- _What the task requires_
Reproduce the items verbatim, starting at the line that contains "Click the 1" and continuing through the final line of the items, with both of those lines included.

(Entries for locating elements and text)
****************
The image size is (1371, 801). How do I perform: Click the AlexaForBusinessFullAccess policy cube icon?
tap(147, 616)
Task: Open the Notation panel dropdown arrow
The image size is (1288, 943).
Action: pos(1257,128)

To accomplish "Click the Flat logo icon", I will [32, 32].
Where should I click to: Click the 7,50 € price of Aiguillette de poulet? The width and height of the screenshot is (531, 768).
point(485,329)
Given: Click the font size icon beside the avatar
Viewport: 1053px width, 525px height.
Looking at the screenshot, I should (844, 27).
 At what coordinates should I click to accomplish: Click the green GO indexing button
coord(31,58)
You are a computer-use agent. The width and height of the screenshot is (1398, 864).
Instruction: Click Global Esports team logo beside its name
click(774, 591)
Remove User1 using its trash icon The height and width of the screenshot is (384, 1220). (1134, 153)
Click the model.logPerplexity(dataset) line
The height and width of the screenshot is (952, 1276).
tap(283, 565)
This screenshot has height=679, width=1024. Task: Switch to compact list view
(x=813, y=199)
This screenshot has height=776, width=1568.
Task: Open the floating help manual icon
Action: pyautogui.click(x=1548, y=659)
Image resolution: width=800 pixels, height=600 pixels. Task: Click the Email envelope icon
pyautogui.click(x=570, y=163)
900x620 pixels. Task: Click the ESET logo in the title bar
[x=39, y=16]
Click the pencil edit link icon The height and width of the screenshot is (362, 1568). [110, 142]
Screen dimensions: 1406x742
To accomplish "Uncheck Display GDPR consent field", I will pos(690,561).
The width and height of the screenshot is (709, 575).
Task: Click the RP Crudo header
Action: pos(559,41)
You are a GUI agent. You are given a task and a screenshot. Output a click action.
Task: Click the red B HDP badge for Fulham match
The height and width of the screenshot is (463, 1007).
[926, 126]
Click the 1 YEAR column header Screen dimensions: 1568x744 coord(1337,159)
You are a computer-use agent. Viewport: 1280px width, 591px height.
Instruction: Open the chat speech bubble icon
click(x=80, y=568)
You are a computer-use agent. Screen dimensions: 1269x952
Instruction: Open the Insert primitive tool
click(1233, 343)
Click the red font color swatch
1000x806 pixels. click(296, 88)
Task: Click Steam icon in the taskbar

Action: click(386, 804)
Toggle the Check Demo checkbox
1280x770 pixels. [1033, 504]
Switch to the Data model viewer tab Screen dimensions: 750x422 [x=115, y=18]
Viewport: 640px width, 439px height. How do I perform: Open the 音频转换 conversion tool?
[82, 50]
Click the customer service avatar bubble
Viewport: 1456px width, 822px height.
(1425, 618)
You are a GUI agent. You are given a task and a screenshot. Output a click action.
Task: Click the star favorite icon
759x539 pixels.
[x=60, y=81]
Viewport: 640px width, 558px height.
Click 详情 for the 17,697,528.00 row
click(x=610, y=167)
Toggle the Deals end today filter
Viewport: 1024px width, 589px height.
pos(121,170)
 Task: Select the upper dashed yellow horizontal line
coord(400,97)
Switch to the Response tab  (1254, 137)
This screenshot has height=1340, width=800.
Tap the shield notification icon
****************
- _Correct output_
Click the 1 YEAR column header Screen dimensions: 1568x744 coord(1337,159)
You are a computer-use agent. Viewport: 1280px width, 591px height.
Instruction: Open the chat speech bubble icon
click(x=80, y=568)
You are a computer-use agent. Screen dimensions: 1269x952
Instruction: Open the Insert primitive tool
click(1233, 343)
Click the red font color swatch
1000x806 pixels. click(296, 88)
Task: Click Steam icon in the taskbar

Action: click(386, 804)
Toggle the Check Demo checkbox
1280x770 pixels. [1033, 504]
Switch to the Data model viewer tab Screen dimensions: 750x422 [x=115, y=18]
Viewport: 640px width, 439px height. How do I perform: Open the 音频转换 conversion tool?
[82, 50]
Click the customer service avatar bubble
Viewport: 1456px width, 822px height.
(1425, 618)
You are a GUI agent. You are given a task and a screenshot. Output a click action.
Task: Click the star favorite icon
759x539 pixels.
[x=60, y=81]
Viewport: 640px width, 558px height.
Click 详情 for the 17,697,528.00 row
click(x=610, y=167)
Toggle the Deals end today filter
Viewport: 1024px width, 589px height.
pos(121,170)
 Task: Select the upper dashed yellow horizontal line
coord(400,97)
Switch to the Response tab  (1254, 137)
This screenshot has height=1340, width=800.
Tap the shield notification icon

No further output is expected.